Regular readers will know that I am being ably assisted by a group of lovely ladies who are writing about their experiences of the period 1946-1969. This month’s topic is schooling and as I can’t expect them to do something that I wouldn’t do myself, I have been waxing lyrical about ‘the best days of my life’. This has been made easier by membership of Facebook groups for my cohorts at both primary and secondary school. One of my lasting primary school memories was of being chosen to read part of the commentary for a film that we were making about our school and its surroundings. My portion was about the local lollipop man and the resulting 35mm film was being sent to a school in New Zealand. Wouldn’t it be great, I thought, to trace the film fifty one years later. None of my contemporaries recalled this at all and I began to think I had imagined it. In any case New Zealand has many school and I had no idea which one.
Then, as part of my writing, I raided the souvenirs’ box. Something that I had retained was a letter to parents from the headmaster, written three years after the film was made. Amongst other things, it referred to Mr Head who had taught at my school for a year in 1961 before returning to New Zealand. Now I at least had a teacher’s name. It also mentioned that Mr Head was then in the Pacific Island of Niue. Googling ‘Mr Head teacher New Zealand’ and the like is not awfully successful as up come all the head teachers in the world, or at least in New Zealand. Niue however is a different matter and it turned out that Mr Head was not only a teacher but an active campaigner against landmines and had been awarded for his work. Wikipedia even provided me with a list of schools at which he’d served, of which there were a great many. Unfortunately no dates were mentioned and I needed to know where he was in 1963. None of the schools’ websites had a ‘past staff’ section or indeed any kind of ‘history of the school’ page. I was close but not close enough.

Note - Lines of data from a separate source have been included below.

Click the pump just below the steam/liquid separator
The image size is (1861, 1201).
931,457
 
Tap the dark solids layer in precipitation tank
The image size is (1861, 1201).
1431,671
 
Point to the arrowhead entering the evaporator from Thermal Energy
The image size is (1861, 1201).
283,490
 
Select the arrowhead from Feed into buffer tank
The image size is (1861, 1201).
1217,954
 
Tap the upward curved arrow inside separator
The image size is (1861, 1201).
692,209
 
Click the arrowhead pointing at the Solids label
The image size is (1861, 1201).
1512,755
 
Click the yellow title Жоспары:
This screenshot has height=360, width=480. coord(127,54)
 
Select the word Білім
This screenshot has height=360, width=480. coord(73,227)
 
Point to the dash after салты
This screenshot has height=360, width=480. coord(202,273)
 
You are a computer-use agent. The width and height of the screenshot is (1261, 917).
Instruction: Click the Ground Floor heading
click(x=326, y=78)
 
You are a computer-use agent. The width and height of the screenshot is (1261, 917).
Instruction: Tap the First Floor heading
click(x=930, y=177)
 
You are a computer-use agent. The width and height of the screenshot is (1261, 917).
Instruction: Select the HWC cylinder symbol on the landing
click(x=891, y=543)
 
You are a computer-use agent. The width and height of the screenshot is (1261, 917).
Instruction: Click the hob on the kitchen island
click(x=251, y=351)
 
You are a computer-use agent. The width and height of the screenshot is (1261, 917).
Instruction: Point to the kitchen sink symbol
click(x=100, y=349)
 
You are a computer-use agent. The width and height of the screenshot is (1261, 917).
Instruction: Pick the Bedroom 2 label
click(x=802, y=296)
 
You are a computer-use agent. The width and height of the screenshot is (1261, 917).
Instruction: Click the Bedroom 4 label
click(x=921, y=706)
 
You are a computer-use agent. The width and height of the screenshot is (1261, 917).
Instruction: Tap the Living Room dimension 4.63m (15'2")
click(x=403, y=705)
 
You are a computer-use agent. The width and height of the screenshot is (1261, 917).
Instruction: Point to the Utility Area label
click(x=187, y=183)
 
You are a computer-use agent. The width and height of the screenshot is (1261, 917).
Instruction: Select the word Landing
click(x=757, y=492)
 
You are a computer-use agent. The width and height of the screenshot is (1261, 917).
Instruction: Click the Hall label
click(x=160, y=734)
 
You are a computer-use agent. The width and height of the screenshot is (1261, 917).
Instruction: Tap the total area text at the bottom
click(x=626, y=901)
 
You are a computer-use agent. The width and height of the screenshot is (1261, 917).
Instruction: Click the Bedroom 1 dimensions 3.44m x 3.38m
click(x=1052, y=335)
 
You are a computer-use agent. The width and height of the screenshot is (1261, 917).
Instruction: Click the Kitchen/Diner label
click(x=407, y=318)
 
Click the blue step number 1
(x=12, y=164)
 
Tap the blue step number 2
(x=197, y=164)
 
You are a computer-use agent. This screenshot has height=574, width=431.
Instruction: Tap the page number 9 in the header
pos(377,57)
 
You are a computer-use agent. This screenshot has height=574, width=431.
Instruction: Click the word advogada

By this time I had identified some of Mr Head’s descendants on Facebook but I was unable to send them a message as they weren’t my friends. Next I sent out a plea to family historian friends in New Zealand. Amongst other information, one was able to use the New Zealand equivalent of ‘Friends Reunited’ and find that a profile had been created for the late Mr Head. This time I was able to identify the appropriate school. It just shows where the right contacts and a little detective work can get you. I would like to be able to say that a copy of the film is now on its way to me but things aren’t that good. I have used the school’s website to send a message asking if they have a reel of 35mm film lurking in the back of a cupboard. No response so far but maybe it will depend on whether on not the person who sees the message is history minded. Watch this space.
And on the subject of school I am now off to a school reunion. I am going via a talk about seventeenth century witchcraft (best not to enquire) at The Society of Genealogist. More of this later.